Miranda - O argumento é também econômico. Na Câmara dos Deputados, por exemplo, houve necessidade de atualizar os sistemas operacionais. Tínhamos cerca de cinco mil máquinas. A proposta da Microsoft era de um gasto de quase R$ 1 mil por máquina. A Câmara não tinha R$ 5 milhões e optou pelo software livre. A Microsoft costuma negociar no setor privado com mais facilidade. Seis ministérios (Defesa, Cultura, Ciência e Tecnologia, Minas e Energia, Relações Exteriores e Educação) já resolveram migrar para o software livre.
ComCiência - Desde quando o governo assumiu esse posicionamento?
Miranda - No ano passado, houve um seminário em que o Congresso praticamente definiu sua posição. Estiveram presentes o senador José Sarney, o deputado João Paulo, o ministro José Dirceu. A presença dessas autoridades mostrou que algo que estava se desenrolando por trás dos bastidores. O governo assumiu de forma pública uma política de favorecimento do software livre.
ComCiência - E quanto ao projeto de lei do deputado Walter Pinheiro (PT), que prevê a adoção do software livre em toda a esfera pública?
Miranda - A opção que estamos adotando é não fazer isso por meio de um projeto de lei. Fica parecendo uma imposição, pode criar uma certa antipatia. O mais importante é o processo de convencimento e a demonstração prática dos benefícios do software livre. Por outro lado, tenho um projeto de lei que procura separar a compra da máquina da aquisição do software. Atualmente, quando se compra a máquina, o software já vem embutido. A Microsoft tem acordos com todos os produtores de equipamentos, que já embutem o software e incorporam o custo no preço das máquinas.

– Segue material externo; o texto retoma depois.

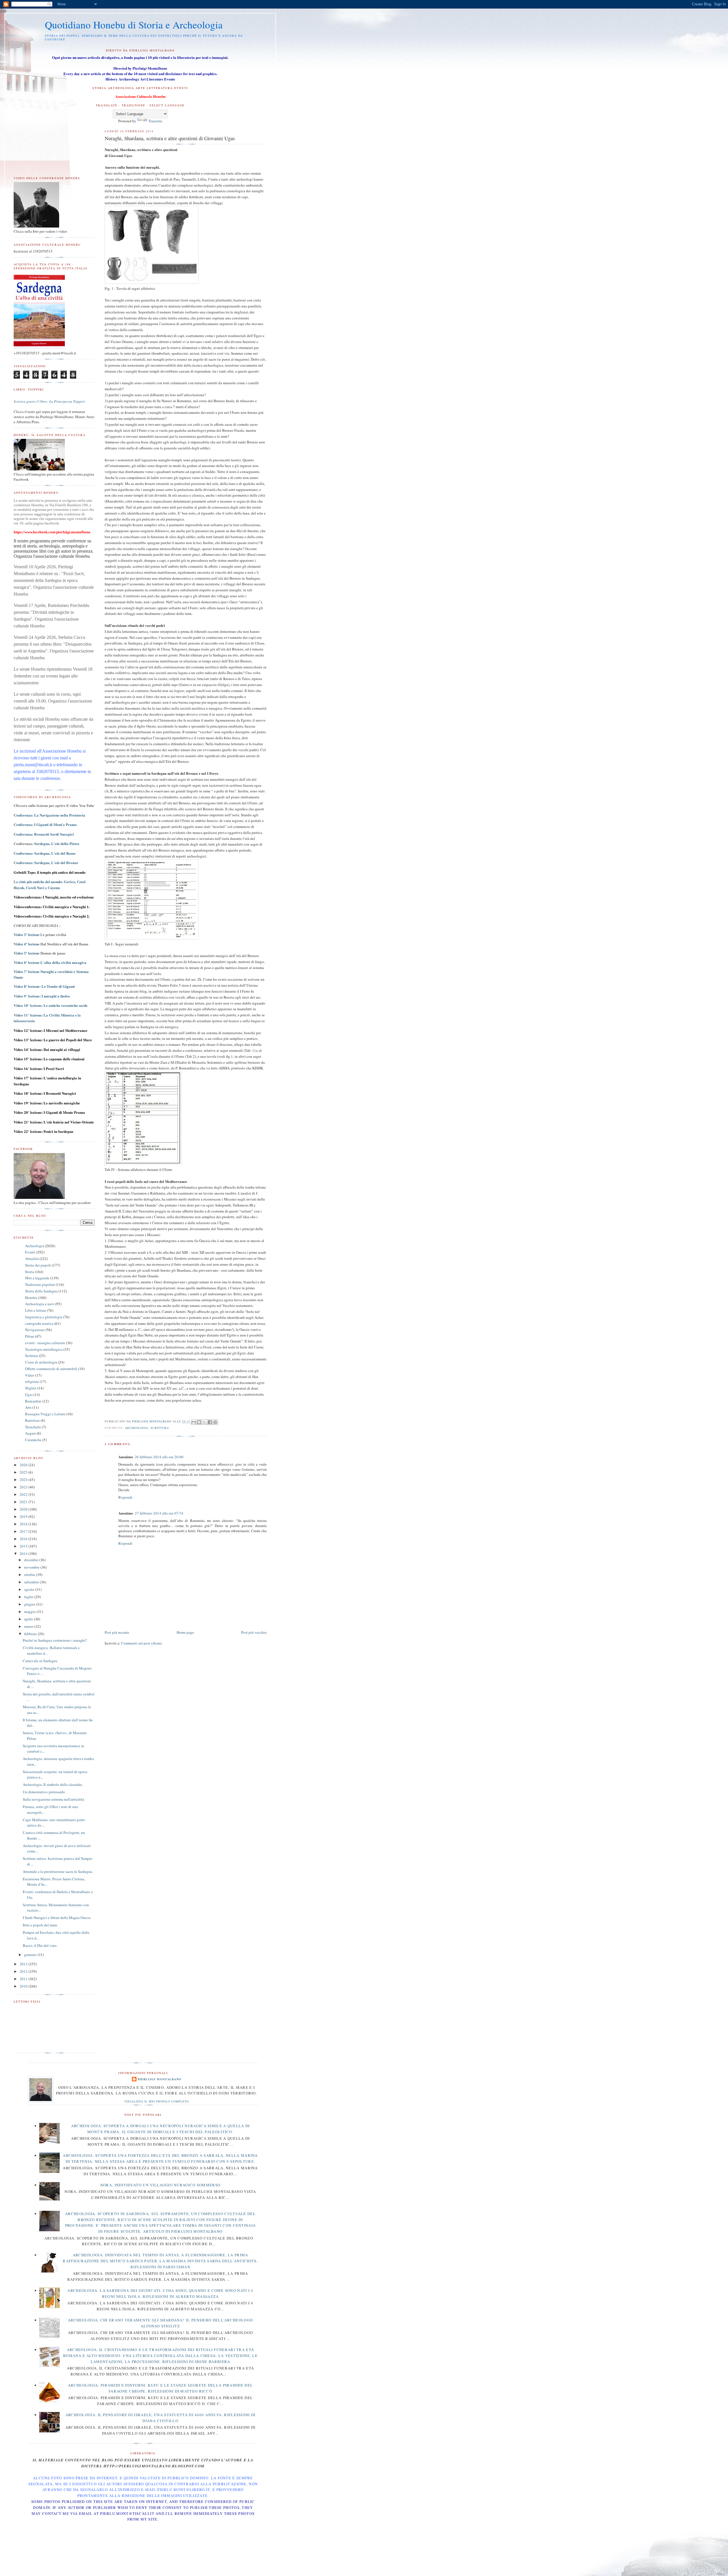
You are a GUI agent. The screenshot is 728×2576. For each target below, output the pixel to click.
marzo (29, 1626)
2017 (24, 1531)
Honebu (31, 1297)
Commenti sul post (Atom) (141, 1643)
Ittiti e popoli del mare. (40, 1925)
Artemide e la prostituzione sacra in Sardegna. (58, 1871)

ComCiência - Como fica a situação das empresas que criam software? Como elas podem sobreviver produzindo programas livres?
Miranda - Depende de como é elaborado o plano de negócios dessas empresas. Elas podem conseguir isso com manutenção, assistência técnica ou treinamento, por exemplo.
ComCiência - O senhor acha que isso é suficiente?
Miranda - Acho que sim. Por que as grandes empresas e bancos estão adotando o software livre? Esses são os exemplos mais relevantes.
ComCiência - Não existe um risco de que haja um atraso tecnológico, um desestímulo ao desenvolvimento de programas com a difusão do software livre?
Miranda - Não sei, acho que não. Existem formas claras de se viabilizar o negócio do software livre economicamente. A questão do atraso é o argumento da Microsoft, como se o software proprietário fosse a única forma de desenvolvimento tecnológico. E isso não é verdade.